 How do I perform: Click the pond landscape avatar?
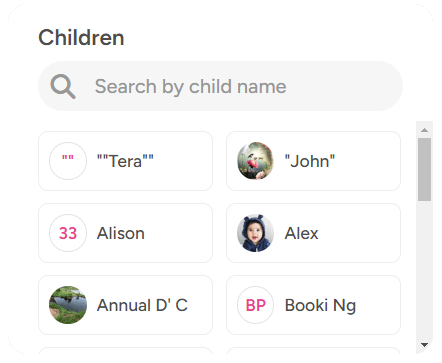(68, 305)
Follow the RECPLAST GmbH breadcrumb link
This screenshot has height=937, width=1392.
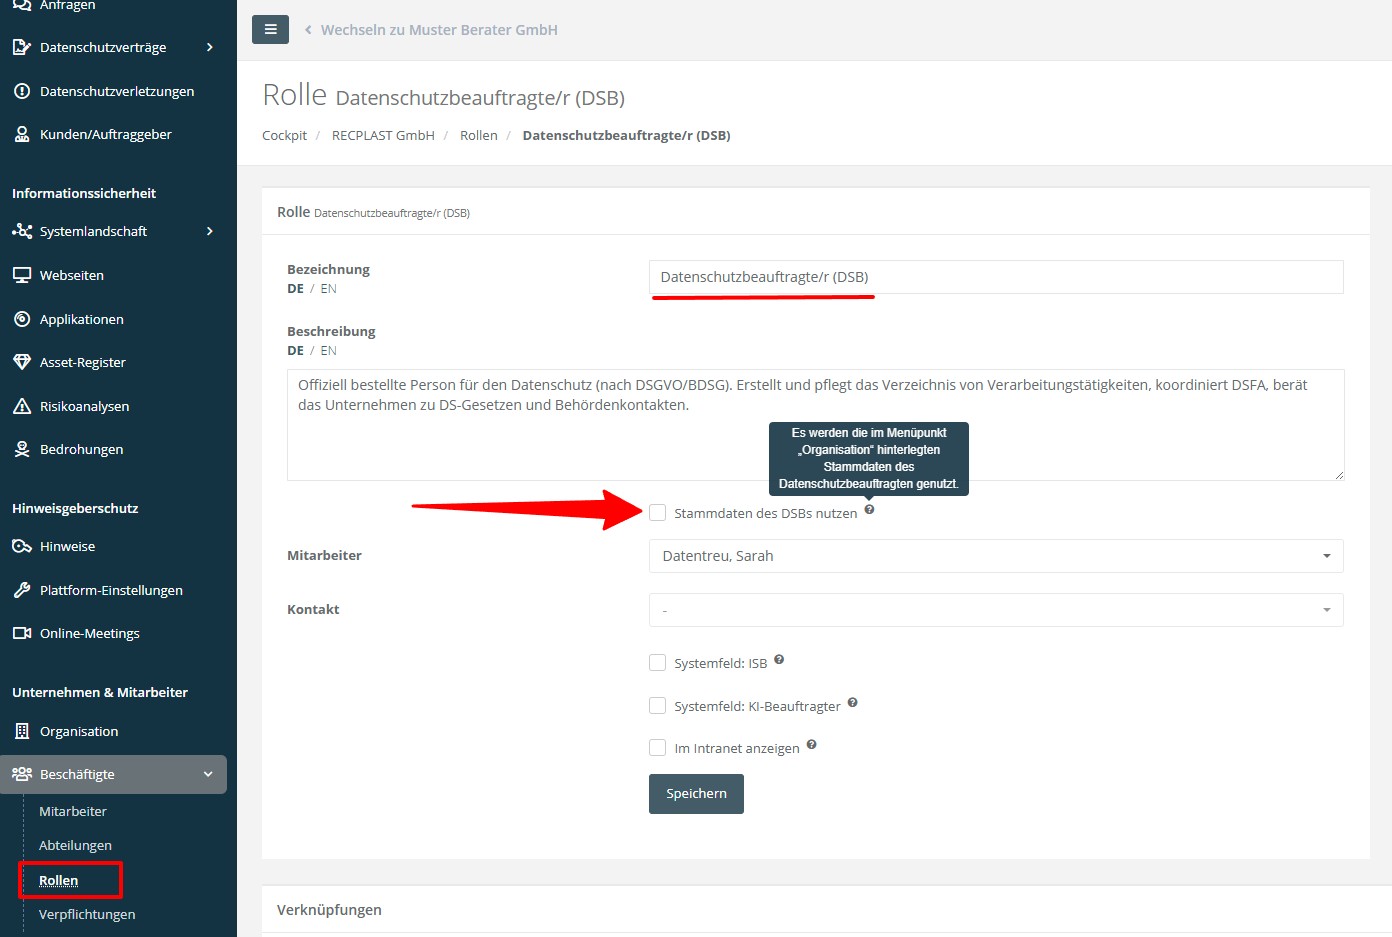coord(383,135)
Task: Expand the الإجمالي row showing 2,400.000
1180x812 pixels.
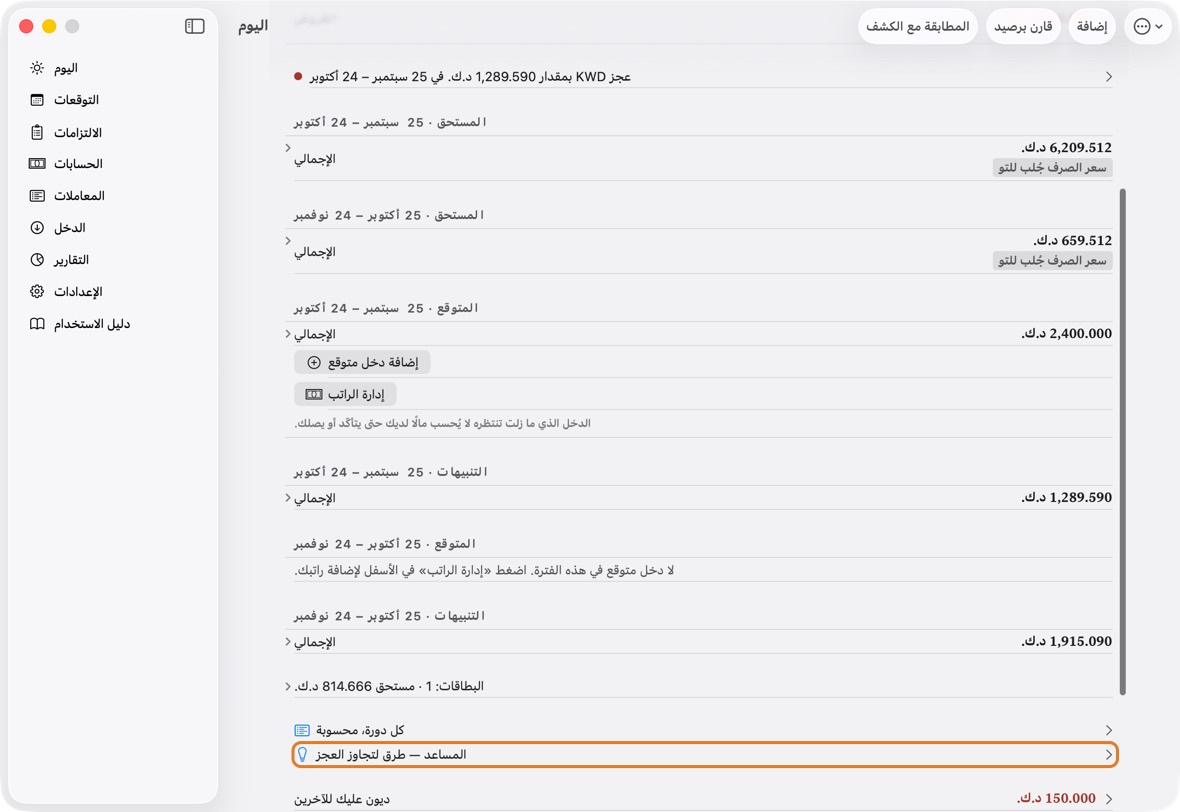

BRIEF — An exact copy is needed of every line from the one holding "Follow the RECPLAST GmbH breadcrumb link" to the end of the entries above, both ends kept and each picture dropped.

SOLUTION FOR THIS EXERCISE —
Follow the RECPLAST GmbH breadcrumb link
This screenshot has height=937, width=1392.
coord(383,135)
Task: Expand the الإجمالي row showing 2,400.000
1180x812 pixels.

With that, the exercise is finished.